If the tiffs between China and the U.S. were the entire story, it could be written off as a phenomenon that will pass once the US elections are over and the new regime in China settles in. After all, China has been manipulating its currency for decades, and the squeals of outrage from members of congress mount whenever a member of China’s ruling class visits the United States, only to subside when he is gone—or, like soon-to-be-president Xi Jinping, has reminded farmers in key electoral states how much they export to China.

There are two reasons to believe that this brawl will prove more enduring and more widespread. For one thing, the informal China lobby, American businessmen hopeful of tapping the huge Chinese market, have traditionally pressured Washington politicians to cool it, to avoid an all-out trade war. That lobby seems to be fed up with restrictions on American companies’ ability to sell their goods in China, and with the persistent theft of their intellectual property—what Bloomberg Businessweek calls “The Great Brain Robbery.” So it has gone virtually silent, removing a key brake on the willingness of any American administration to retaliate.

Moreover, China’s practices are now provoking reactions in countries other than the US. Germany has two new reasons for concern. The Chinese government has ordered its bureaucrats to stop buying foreign—mostly German—cars and spend their $13 billion annually on made in China vehicles. This has German auto makers, especially Volkswagen, unhappy, since Audis are the bureaucrats’ vehicle of choice, and they buy 6.5 million vehicles annually.

Germany is also upset because the $30 billion in annual subsidies lavished by the Chinese government on its manufacturers of solar panels and cells is hurting German companies, until now leaders in that industry. It is the U.S. unit of Germany’s Solar-World AG that has led the successful call for the imposition by the U.S. of tariffs on China’s manufacturers of solar panels and cells, recipients of $30 billion annually in government subsidies.

Add Brazil to the unhappy trading nations.
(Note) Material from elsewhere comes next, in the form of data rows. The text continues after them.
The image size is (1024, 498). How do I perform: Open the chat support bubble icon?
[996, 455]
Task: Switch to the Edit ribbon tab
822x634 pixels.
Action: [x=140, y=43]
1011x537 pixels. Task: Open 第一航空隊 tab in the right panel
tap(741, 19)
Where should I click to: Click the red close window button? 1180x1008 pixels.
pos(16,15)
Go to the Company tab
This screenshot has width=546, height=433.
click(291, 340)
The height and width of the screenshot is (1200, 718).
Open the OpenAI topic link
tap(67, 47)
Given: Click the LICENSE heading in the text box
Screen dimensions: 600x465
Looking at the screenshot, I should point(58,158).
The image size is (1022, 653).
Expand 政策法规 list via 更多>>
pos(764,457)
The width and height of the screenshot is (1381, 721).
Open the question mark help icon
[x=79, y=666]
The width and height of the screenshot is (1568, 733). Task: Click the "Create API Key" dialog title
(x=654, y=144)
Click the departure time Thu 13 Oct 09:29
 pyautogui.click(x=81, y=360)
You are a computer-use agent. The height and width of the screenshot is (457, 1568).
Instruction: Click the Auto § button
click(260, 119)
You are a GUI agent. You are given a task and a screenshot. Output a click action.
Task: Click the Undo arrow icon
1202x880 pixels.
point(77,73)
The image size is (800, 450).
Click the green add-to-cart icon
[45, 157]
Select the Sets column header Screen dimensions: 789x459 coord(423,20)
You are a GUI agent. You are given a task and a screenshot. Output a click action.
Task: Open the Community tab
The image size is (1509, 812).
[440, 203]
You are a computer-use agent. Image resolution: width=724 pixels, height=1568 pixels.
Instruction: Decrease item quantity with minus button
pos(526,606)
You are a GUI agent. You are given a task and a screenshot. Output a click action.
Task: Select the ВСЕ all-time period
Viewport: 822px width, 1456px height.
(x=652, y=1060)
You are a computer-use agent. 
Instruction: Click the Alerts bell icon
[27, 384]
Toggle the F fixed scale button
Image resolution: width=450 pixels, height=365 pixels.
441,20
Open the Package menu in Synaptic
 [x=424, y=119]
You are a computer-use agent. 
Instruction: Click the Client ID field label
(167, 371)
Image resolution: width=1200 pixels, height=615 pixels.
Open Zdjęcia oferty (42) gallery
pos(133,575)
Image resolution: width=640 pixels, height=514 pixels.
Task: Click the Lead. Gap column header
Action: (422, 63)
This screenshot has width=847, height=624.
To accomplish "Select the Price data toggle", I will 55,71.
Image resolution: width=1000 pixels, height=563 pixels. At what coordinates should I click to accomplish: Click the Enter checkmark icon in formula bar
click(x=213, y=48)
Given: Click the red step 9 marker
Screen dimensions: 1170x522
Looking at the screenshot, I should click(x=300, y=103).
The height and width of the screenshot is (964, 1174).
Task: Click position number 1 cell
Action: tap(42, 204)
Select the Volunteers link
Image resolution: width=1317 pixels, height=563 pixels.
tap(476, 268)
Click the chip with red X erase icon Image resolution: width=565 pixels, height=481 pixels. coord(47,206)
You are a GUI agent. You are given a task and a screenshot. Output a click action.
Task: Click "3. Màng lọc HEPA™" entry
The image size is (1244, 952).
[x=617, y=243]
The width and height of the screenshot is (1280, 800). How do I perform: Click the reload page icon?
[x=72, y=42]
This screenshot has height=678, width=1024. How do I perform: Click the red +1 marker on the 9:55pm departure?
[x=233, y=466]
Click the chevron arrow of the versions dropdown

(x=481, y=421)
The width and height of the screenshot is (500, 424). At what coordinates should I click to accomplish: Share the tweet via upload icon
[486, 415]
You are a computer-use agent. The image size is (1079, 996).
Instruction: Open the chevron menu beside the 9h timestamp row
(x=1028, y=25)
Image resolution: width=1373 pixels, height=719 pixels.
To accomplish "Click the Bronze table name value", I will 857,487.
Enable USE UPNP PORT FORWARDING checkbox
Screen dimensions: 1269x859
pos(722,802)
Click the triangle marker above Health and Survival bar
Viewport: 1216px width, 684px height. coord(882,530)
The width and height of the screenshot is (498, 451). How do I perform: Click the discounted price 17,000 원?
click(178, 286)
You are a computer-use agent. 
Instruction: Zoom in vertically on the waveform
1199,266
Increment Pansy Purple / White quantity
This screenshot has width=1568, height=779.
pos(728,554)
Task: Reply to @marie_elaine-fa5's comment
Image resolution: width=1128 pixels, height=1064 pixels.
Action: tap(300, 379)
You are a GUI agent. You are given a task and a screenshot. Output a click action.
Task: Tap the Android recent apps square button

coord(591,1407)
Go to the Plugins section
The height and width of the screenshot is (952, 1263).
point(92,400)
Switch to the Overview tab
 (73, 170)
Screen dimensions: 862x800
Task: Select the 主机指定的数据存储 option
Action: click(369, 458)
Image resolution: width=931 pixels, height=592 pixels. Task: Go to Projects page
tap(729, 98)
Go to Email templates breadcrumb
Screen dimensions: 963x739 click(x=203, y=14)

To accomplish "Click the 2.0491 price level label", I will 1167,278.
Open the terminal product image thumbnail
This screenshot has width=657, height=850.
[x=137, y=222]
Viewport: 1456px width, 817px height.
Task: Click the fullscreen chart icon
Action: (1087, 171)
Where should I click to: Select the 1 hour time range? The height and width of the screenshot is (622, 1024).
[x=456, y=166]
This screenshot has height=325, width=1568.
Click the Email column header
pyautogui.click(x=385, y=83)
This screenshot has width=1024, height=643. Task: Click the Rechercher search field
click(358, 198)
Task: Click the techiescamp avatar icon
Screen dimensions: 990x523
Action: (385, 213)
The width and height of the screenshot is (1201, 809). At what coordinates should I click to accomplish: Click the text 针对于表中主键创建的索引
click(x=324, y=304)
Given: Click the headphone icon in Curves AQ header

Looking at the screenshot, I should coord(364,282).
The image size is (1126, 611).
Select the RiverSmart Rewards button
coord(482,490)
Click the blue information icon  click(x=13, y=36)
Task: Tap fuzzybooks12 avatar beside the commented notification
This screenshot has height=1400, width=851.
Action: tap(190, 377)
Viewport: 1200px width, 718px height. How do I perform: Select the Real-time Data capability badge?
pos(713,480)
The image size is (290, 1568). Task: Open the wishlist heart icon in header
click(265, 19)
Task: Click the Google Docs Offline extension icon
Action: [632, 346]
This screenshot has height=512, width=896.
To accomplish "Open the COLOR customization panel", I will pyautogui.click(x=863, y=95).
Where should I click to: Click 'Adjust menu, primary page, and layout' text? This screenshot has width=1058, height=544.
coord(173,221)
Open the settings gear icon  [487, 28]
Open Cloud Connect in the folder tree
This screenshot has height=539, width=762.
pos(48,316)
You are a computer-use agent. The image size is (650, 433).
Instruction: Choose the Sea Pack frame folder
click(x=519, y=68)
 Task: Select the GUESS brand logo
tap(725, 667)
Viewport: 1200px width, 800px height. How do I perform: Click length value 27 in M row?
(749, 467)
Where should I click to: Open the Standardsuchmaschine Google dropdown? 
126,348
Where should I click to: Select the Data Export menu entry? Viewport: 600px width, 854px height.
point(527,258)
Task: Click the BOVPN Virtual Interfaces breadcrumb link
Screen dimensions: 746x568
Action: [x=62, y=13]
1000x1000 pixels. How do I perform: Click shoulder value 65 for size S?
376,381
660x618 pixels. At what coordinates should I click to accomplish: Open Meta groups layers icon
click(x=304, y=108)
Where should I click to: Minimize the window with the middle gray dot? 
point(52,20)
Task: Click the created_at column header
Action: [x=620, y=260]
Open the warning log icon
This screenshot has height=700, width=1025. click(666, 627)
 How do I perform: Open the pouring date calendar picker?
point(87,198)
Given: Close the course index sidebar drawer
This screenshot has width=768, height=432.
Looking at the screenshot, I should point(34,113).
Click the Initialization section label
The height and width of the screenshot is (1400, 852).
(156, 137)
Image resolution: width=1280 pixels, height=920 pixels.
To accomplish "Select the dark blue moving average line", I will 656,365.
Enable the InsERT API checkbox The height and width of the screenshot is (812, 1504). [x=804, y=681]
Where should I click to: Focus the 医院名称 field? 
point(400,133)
It attributes the woes of its manufacturing sector to cheap Chinese imports and dumping by developed countries. “We are not going to just sit by while other countries devalue their currencies to give them a competitive advantage…. We don’t want to lose our manufacturing sector,” announced Brazil’s finance minister Guido Mantega. So taxes on foreign cars have been raised, and state-owned Petrobas will direct about 75 percent of its $225 billion capital programme, the world’s largest for any corporation, to local suppliers, a buy-local move also being considered by the EU. More important, Brazil is re-introducing currency controls to prevent the value of its real from rising. These are not “protectionist measures,” claims Mr. Mantega, they are “defensive measures” in response to “non-competitive mechanisms.”

Another developing nation has joined the flight from globalization. “India is not a no-tax country, … not a tax haven, zero-tax or low-tax country,” announced finance minister Pranab Mukherjee. His new budget proposes a tax on some international mergers, retroactive to 1962. Of the foreign companies that have bought assets in India, Vodaphone is the most at risk, liable for $2.2 billion in taxes on its purchase of Indian wireless operations. Mr. Mukherjee denies this will have an adverse effect on much-needed direct foreign investment.

Then there is the problem of China’s restrictions on the export of minerals, including rare earths essential to the manufacture of high-tech goods such as hybrid cars, iPads, and missiles. The EU and Japan have joined our complaint to the World Trade Organisation; China claims its export restrictions are aimed at protecting the environment rather than distorting trade.

Whether all of this represents a fraying around the edges of the trading regime that has accompanied globalization, or the beginning of a return to autarky is difficult to say. But we can say that the constituency for free trade, always dispersed and less noisy than advocates of protectionist measures, is in retreat.